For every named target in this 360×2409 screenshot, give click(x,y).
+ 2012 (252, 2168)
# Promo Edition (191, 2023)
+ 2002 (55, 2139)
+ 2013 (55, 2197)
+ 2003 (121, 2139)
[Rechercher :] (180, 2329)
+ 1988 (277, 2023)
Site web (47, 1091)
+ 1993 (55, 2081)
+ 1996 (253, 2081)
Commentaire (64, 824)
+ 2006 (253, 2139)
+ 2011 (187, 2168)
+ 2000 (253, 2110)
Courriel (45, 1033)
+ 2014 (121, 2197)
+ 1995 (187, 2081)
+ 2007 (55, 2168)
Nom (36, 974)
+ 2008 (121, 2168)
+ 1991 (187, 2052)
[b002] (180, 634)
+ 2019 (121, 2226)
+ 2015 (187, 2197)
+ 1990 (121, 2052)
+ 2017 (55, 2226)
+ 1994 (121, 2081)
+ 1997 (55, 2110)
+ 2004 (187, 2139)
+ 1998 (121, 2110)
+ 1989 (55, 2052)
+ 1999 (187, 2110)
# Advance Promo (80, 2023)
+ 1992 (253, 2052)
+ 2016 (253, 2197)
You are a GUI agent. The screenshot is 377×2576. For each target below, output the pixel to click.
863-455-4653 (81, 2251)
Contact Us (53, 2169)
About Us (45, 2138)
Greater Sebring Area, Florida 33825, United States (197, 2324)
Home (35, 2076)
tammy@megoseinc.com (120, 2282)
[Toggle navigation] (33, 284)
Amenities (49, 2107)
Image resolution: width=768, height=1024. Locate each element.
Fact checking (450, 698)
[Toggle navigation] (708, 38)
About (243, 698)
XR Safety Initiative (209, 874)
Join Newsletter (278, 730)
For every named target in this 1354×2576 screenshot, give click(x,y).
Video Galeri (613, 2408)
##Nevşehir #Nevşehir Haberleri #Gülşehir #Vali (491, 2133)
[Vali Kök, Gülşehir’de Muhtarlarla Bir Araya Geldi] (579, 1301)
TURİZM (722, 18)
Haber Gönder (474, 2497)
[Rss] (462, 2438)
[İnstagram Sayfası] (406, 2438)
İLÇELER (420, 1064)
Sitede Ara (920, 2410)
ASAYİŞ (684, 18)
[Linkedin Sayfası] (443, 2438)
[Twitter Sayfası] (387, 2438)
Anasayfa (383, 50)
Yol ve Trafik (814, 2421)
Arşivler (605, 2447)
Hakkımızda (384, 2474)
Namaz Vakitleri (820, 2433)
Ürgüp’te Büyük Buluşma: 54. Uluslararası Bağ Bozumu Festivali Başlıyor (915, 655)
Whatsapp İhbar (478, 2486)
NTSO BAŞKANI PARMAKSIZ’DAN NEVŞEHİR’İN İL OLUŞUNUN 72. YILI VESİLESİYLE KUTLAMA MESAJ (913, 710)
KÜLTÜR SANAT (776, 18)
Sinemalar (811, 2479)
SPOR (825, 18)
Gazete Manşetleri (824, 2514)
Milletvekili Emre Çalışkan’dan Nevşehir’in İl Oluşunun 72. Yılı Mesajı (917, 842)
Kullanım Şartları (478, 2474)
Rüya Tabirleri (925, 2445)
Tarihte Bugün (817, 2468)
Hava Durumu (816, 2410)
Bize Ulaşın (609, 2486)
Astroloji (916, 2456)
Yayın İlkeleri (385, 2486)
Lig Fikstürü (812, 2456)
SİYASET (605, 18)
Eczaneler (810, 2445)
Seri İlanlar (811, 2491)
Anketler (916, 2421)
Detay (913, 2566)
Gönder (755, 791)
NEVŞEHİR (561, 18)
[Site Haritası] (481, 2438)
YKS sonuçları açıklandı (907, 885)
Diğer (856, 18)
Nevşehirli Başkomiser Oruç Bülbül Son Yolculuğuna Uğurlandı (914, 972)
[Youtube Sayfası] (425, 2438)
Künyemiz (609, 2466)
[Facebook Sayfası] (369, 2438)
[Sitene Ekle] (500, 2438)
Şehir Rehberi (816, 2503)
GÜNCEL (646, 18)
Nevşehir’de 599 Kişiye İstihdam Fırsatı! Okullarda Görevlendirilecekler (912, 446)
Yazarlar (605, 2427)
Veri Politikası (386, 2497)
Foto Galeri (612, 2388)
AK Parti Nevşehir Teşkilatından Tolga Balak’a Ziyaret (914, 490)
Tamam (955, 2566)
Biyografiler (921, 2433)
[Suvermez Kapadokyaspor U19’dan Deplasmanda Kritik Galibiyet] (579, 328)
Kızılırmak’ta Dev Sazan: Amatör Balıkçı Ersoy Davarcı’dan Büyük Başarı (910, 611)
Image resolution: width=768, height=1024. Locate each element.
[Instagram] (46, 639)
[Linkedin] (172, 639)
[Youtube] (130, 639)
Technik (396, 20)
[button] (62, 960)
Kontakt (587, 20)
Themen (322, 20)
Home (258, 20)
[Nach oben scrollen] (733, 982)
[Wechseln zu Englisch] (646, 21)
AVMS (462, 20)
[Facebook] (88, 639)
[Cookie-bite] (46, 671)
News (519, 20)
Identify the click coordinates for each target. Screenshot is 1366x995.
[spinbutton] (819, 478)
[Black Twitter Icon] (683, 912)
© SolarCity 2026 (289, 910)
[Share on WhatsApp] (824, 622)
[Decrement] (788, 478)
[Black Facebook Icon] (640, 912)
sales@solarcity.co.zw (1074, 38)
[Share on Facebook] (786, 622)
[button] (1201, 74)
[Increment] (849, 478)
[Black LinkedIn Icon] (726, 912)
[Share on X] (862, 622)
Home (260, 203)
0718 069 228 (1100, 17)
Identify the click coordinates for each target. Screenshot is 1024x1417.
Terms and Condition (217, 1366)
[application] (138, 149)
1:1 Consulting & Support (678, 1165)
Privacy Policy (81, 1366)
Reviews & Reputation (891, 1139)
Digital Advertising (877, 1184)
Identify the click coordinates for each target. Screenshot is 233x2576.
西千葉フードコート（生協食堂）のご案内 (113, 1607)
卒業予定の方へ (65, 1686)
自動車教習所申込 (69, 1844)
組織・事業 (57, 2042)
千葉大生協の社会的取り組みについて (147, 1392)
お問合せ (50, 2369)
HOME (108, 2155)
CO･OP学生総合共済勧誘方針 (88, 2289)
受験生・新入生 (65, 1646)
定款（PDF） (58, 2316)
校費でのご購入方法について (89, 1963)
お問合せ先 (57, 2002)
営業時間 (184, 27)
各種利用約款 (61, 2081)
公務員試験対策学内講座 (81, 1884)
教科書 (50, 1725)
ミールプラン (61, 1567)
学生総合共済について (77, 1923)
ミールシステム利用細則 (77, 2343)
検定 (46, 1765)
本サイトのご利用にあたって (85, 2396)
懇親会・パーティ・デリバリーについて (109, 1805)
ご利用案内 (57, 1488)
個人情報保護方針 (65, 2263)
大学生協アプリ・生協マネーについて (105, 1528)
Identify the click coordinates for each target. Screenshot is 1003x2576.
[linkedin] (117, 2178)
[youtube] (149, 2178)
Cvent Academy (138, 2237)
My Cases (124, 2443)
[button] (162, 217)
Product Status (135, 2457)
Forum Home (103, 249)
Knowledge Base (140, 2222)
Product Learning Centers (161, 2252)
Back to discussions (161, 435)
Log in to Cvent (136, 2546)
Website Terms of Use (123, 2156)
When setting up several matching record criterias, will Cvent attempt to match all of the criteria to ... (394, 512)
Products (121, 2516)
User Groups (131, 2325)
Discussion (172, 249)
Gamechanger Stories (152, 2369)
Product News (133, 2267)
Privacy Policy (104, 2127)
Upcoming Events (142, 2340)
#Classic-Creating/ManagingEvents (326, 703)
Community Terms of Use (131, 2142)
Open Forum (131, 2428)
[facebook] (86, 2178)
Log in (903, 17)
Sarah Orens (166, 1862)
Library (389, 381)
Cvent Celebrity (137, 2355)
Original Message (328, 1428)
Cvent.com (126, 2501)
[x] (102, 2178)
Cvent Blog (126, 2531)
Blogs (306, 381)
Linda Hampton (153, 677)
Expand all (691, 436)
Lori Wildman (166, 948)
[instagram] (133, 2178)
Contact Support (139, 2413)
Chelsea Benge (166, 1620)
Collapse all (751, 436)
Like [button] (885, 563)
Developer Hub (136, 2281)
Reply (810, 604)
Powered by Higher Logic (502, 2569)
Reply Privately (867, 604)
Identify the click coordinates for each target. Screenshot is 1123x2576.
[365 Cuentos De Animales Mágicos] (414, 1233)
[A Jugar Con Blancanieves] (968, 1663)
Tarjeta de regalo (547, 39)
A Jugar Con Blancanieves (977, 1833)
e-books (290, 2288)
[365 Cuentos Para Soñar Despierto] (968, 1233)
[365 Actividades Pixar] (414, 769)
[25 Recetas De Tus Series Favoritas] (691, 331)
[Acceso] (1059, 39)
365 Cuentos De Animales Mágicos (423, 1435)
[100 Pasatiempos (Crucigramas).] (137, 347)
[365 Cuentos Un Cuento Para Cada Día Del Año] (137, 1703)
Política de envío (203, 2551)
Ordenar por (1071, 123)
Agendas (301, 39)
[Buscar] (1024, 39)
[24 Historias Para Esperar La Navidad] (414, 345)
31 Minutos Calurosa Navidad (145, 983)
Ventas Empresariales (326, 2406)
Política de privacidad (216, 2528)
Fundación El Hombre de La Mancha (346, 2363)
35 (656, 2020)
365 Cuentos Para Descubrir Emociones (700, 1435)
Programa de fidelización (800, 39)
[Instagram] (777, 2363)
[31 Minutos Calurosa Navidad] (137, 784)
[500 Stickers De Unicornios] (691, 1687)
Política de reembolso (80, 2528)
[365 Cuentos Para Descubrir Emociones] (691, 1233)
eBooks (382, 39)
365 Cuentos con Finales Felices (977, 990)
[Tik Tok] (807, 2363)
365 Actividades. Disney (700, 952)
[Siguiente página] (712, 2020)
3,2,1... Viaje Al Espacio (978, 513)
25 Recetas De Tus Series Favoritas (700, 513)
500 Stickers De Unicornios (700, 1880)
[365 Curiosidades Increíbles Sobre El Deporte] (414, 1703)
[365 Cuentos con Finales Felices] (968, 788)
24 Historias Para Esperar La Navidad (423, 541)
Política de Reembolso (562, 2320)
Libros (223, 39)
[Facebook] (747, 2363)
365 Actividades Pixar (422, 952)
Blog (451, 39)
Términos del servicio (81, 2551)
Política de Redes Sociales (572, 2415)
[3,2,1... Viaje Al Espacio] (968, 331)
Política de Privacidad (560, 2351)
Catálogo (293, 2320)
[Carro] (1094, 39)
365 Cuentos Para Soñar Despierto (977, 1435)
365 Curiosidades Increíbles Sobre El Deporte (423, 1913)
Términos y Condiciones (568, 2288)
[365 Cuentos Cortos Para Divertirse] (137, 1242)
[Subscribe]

────────────────

▶ _EXERCISE_: Please give back exactly the lines of the listing above that run from the one containing "Terms and Condition (217, 1366)" through the one containing "Library (389, 381)", and only those.

▶ _YOUR SOLUTION_:
Terms and Condition (217, 1366)
[application] (138, 149)
1:1 Consulting & Support (678, 1165)
Privacy Policy (81, 1366)
Reviews & Reputation (891, 1139)
Digital Advertising (877, 1184)
Identify the click coordinates for each target. Screenshot is 233x2576.
西千葉フードコート（生協食堂）のご案内 (113, 1607)
卒業予定の方へ (65, 1686)
自動車教習所申込 (69, 1844)
組織・事業 (57, 2042)
千葉大生協の社会的取り組みについて (147, 1392)
お問合せ (50, 2369)
HOME (108, 2155)
CO･OP学生総合共済勧誘方針 (88, 2289)
受験生・新入生 (65, 1646)
定款（PDF） (58, 2316)
校費でのご購入方法について (89, 1963)
お問合せ先 (57, 2002)
営業時間 (184, 27)
各種利用約款 (61, 2081)
公務員試験対策学内講座 (81, 1884)
教科書 (50, 1725)
ミールプラン (61, 1567)
学生総合共済について (77, 1923)
ミールシステム利用細則 (77, 2343)
検定 (46, 1765)
本サイトのご利用にあたって (85, 2396)
懇親会・パーティ・デリバリーについて (109, 1805)
ご利用案内 (57, 1488)
個人情報保護方針 (65, 2263)
大学生協アプリ・生協マネーについて (105, 1528)
Identify the click coordinates for each target. Screenshot is 1003x2576.
[linkedin] (117, 2178)
[youtube] (149, 2178)
Cvent Academy (138, 2237)
My Cases (124, 2443)
[button] (162, 217)
Product Status (135, 2457)
Forum Home (103, 249)
Knowledge Base (140, 2222)
Product Learning Centers (161, 2252)
Back to discussions (161, 435)
Log in to Cvent (136, 2546)
Website Terms of Use (123, 2156)
When setting up several matching record criterias, will Cvent attempt to match all of the criteria to ... (394, 512)
Products (121, 2516)
User Groups (131, 2325)
Discussion (172, 249)
Gamechanger Stories (152, 2369)
Product News (133, 2267)
Privacy Policy (104, 2127)
Upcoming Events (142, 2340)
#Classic-Creating/ManagingEvents (326, 703)
Community Terms of Use (131, 2142)
Open Forum (131, 2428)
[facebook] (86, 2178)
Log in (903, 17)
Sarah Orens (166, 1862)
Library (389, 381)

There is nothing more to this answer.